• _Extract_
▼
Friday, February 15, 2008

Black Music In The Absurd (a remembrance of the 90s)

Black music has had the reputation to inspire, not only through innovative rhythmic break-throughs (not to mention, the ability to adapt American ways and turn it into culture; a culture that would not exist if not for Black influence), but through irony. Songs of pain and hope filled with fictional and outrageous outcomes -- all in pursuit of freedom and acceptance -- makes Black music the cornerstone to Americas musical heritage (much like the Minstrel show is the origin of American Musical Theater). Black music toyed with the absurd, going all the way back to African folklore to slave verse to blues to Rock 'N Roll. The absurdity was ironic (immortalized by the Jews) and carried an inner pain that forced the song writer to exploit his/her most self-indulgent confessions. Leadbelly did this with "John Hardy." Skip James with "Hard Time Floor Killin' me Blues" and "Devil Got My Woman." In later years, Chris Thomas King did this with his album "Dirty Hip-Hop Blues", which was forgotten along side Justin Warfield and Cody ChestnuTT. What modern America forgets is that King, Warfield, and ChestnuTT reminded us of Black absurdity in music which is, all too often, confused for the brainless (think Genuwine; think H-Town; think Teddy Riley -- Black music that corrupted creative conduct, and snuffed out the light in risk and replaced it for capitalism).

However the 90s found room in remembering the Black absurd and gave us songs that were a beautiful reminder that music of the absurd -- both musically and lyrically -- is/was still a possibility. The purpose of the absurd is self-indulgence with limited relatability. In other words, if you get it, you get it; if you don't, you don't. That's all there is to it; and at times one may not get it at all; in fact the song could be laced with so much absurdity that it is not intended to be anything other than the artists inner expression, put to music as best it can (other times it can be a love/hate letter to a certain someone, and we are given the lyrics as an external sketch for internal longing or pain). Think Marvin Gaye's "Trouble Man." Male woes lead by complexity, in search for release while embracing the contradictions within:

"I come up hard (baby)
but now I'm cool,
I didn't make it
playin' by the rules.
I come up hard (baby)
but now I'm fine,
I'm takin' trouble,
movin' down the line."

Rarely does male complexity come out in modern music; though D'Angelo succeeded with this in the obscure, yet straight forward "Shit, Damn, Motherfucker" about walking in on a sex-affair between his wife and best friend:

the both'uh yous
buck-ball naked?
the both'uh yous
buck-ball naked?
'M tellin' you what's on my mind,
'm 'bout'tuh go get my nine,
and kill both'uh ya'lls behind."
▲
• _What is required_
In the post on Black music, which Chris Thomas King album is named? The data comes from a separate source and has no link to the post on Black music.

• _Provided data_
▼
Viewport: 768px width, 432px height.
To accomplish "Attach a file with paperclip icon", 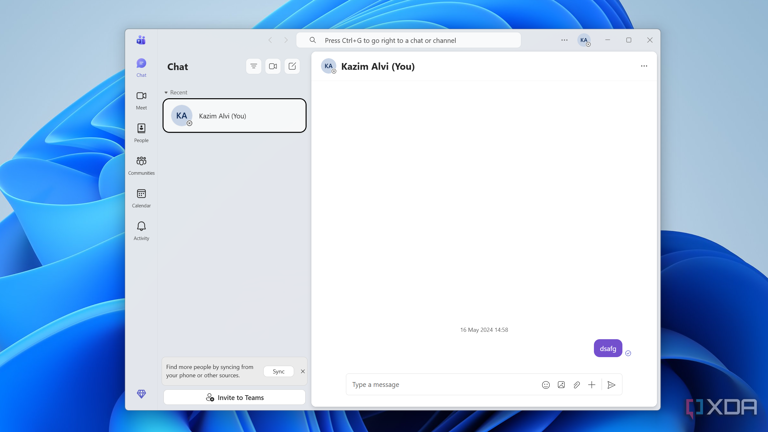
▲
• _Result_
"Dirty Hip-Hop Blues"